Sementara itu, Malaysia mengambil posisi kedua dengan pengguna Paylater sebesar 60 juta. Filipina dan Thailand masing-masing mencatat penggunaan Paylater kira-kira 50 juta dan 13 juta dolar. Singapura dan Vietnam, meskipun lebih kecil, juga menyumbang sebesar 10 juta dolar atau 4 juta dolar dalam tren ini.
Laporan dari OJK juga mengungkapkan bahwa jumlah kontrak pengguna Buy Now Pay Later melesat menjadi 72,88 juta kontrak di tahun 2023 bulan Mei, menunjukkan pertumbuhan sebesar 33,25% dalam skala tahunan (year on year) dibandingkan periode yang sama tahun sebelumnya di mana pengguna Buy Now Pay Later mencapai 54,70 juta kontrak. Angka ini mencerminkan minat yang terus berkembang dalam layanan tersebut.
BACA JUGA:OJK: Total Pembiayaan Pinjol di 2023 Capai Rp59,64 Triliun
Bukan hanya itu, menurut SVP Marketing Communication Credivo, data menarik lainnya mengungkapkan bahwa pada tahun 2023, 71,4% konsumen yang sebelumnya belum menggunakan layanan Paylater sudah merencanakan untuk mencobanya tahun depan.
Bahkan, 39,9% dari pengguna sudah menggunakan lebih dari satu layanan Paylater. Ini menunjukkan peningkatan signifikan, dengan 27% di Tahun 2022. Gila kan? Ini adalah tren yang menunjukkan pertumbuhan dan perkembangan minat masyarakat tentang Buy Now Pay Later di Indonesia.
Nah, pada tahun 2025 di Indonesia diprediksi akan menjadi pasar terbesar transaksi Pay Later karena seluruh total belanja masyarakat e-commerce meningkat 8,7 kali lipat dibandingkan 2020. Gila, proyeksi nilainya itu $5,15 miliar.
Jebakan dalam konsumsi impulsif dengan Buy Now Pay Later ini, apa?
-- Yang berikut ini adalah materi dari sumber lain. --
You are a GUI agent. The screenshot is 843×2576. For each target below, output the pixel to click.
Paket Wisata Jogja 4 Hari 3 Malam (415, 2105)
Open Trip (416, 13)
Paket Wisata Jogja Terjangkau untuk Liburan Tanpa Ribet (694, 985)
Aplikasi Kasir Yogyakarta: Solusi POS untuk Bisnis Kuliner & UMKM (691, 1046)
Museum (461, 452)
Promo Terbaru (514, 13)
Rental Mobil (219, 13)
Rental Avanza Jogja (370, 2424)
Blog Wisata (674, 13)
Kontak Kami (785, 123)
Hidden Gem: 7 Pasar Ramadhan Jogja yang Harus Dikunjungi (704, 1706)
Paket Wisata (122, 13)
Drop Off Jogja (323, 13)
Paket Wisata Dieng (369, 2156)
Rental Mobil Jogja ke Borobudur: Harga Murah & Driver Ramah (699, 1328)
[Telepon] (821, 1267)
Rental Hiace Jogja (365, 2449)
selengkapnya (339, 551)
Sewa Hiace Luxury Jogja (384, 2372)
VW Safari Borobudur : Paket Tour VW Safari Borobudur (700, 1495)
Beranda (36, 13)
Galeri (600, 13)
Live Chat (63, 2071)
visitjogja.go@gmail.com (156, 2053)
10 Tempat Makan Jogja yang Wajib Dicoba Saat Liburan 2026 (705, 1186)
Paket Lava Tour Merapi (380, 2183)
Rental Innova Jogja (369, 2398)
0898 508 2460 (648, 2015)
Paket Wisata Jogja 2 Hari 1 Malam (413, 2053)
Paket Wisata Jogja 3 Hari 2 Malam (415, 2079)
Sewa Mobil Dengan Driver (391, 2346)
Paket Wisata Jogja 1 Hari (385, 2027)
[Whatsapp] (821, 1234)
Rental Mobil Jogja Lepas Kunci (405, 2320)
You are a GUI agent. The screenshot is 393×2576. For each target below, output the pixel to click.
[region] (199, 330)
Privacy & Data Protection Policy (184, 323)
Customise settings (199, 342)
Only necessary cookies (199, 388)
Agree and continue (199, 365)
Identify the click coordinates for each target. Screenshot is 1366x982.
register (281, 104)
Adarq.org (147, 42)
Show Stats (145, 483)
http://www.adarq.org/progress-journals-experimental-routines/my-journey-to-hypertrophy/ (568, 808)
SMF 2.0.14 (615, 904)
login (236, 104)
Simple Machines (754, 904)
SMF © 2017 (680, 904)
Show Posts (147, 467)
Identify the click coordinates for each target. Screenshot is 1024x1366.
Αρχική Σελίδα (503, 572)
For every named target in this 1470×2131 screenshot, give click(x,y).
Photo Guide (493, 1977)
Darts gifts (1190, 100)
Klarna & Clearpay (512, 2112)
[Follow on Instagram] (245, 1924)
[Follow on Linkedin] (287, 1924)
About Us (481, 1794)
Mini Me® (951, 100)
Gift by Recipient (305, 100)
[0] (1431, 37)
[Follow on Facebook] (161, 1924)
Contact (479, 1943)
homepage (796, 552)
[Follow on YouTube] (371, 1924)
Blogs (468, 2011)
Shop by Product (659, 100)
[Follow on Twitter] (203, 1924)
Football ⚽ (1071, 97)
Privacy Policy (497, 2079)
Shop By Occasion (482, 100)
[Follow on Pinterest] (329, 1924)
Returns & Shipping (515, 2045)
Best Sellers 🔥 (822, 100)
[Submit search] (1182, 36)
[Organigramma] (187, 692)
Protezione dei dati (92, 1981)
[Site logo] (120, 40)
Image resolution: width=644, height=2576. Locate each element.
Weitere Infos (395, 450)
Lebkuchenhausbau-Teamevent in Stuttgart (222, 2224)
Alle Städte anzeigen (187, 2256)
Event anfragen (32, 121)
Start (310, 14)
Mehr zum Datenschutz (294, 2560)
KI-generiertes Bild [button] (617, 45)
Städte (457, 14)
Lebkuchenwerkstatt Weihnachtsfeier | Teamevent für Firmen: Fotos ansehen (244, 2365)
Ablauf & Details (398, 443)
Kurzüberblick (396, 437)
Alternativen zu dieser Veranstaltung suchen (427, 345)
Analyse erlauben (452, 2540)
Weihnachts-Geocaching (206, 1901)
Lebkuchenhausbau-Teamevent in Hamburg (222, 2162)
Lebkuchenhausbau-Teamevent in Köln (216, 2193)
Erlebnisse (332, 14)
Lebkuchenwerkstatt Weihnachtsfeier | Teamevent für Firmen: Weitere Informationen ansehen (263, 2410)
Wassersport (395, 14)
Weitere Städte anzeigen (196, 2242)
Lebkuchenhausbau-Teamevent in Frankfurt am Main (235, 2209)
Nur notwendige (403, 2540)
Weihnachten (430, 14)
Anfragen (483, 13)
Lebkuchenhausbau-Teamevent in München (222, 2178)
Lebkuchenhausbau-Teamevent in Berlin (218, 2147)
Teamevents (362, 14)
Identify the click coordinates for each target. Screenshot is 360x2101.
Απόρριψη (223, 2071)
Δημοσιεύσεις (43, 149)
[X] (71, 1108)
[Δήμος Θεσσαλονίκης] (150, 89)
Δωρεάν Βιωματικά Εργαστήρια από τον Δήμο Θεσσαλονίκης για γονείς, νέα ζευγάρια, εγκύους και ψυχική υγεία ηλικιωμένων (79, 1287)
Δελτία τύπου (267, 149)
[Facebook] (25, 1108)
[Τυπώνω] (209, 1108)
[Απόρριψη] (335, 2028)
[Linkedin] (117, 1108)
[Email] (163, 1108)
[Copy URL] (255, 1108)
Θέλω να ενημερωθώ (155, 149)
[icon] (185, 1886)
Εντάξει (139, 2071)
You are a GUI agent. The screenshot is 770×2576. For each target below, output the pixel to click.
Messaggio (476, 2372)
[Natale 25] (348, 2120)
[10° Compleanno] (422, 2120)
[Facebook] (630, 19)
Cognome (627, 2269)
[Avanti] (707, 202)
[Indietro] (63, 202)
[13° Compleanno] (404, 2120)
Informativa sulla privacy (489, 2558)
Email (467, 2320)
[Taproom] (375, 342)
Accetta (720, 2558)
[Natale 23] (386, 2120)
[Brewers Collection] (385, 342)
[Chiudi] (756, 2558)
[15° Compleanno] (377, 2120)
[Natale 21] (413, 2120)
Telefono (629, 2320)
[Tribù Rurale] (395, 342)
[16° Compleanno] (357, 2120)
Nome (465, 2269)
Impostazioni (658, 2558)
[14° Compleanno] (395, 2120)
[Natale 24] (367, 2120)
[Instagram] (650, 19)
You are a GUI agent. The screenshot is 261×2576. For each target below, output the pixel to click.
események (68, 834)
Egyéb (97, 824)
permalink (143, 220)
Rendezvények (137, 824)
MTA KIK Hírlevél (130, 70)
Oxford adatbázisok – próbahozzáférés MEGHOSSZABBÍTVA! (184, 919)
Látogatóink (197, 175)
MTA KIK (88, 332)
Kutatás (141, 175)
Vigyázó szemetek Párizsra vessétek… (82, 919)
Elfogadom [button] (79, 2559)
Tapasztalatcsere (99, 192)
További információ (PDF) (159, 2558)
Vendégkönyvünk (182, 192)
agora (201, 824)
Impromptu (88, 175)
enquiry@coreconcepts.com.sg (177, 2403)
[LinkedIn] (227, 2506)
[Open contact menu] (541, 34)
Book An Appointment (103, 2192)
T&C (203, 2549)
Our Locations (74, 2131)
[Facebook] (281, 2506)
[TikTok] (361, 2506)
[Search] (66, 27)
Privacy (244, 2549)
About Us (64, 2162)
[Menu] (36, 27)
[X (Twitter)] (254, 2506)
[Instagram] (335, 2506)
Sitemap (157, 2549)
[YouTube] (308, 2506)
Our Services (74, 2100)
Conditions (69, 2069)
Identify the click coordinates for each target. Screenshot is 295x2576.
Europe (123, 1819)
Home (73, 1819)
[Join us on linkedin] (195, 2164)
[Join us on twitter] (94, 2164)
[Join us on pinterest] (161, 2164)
Oke, walaupun Indonesia menjadi salah satu pengguna BNPL nomor satu di dunia, bukan berarti ini adalah sebuah prestasi, teman-teman. Tapi ini adalah sebuah perilaku konsumtif yang tidak terkendali. Inilah beberapa aspek yang harus dipertimbangkan:
- Menawarkan diskon besar-besaran pada barang tertentu. Diskon ini seringkali dilihat terlalu menggiurkan untuk dilewatkan.
- Menggunakan situs e-commerce, lalu kemudian melihat penawaran diskon langsung tergoda. Mereka mungkin awalnya hanya ingin lihat-lihat, tapi diskon besar membuat mereka nafsu ingin beli.
- Pengguna memilih untuk membeli barang.
- Karena diberi opsi bayar nanti, awalnya mungkin tidak butuh, tapi karena boleh bayar nanti, akhirnya mereka membeli juga.
- Mereka tidak membayar sekarang. Pengguna tahu bahwa mereka akan menerima tagihan Buy Now Pay Later, tapi detik itu juga mereka tidak memikirkan bahwa mereka harus membayar lunas. Pola ini akhirnya bisa menjadi kebiasaan karena tidak ada rasa sakit dalam mengeluarkan uang.
- Ketika tagihan BNPL tiba, pengguna mungkin menyadari bahwa mereka sudah membeli barang yang terlalu banyak, terlalu impulsif, dan mereka harus membayar tagihan yang cukup besar. Ini mengakibatkan tekanan ke keuangan dan kesulitan yang besar untuk mencukupi kebutuhan hidup mereka.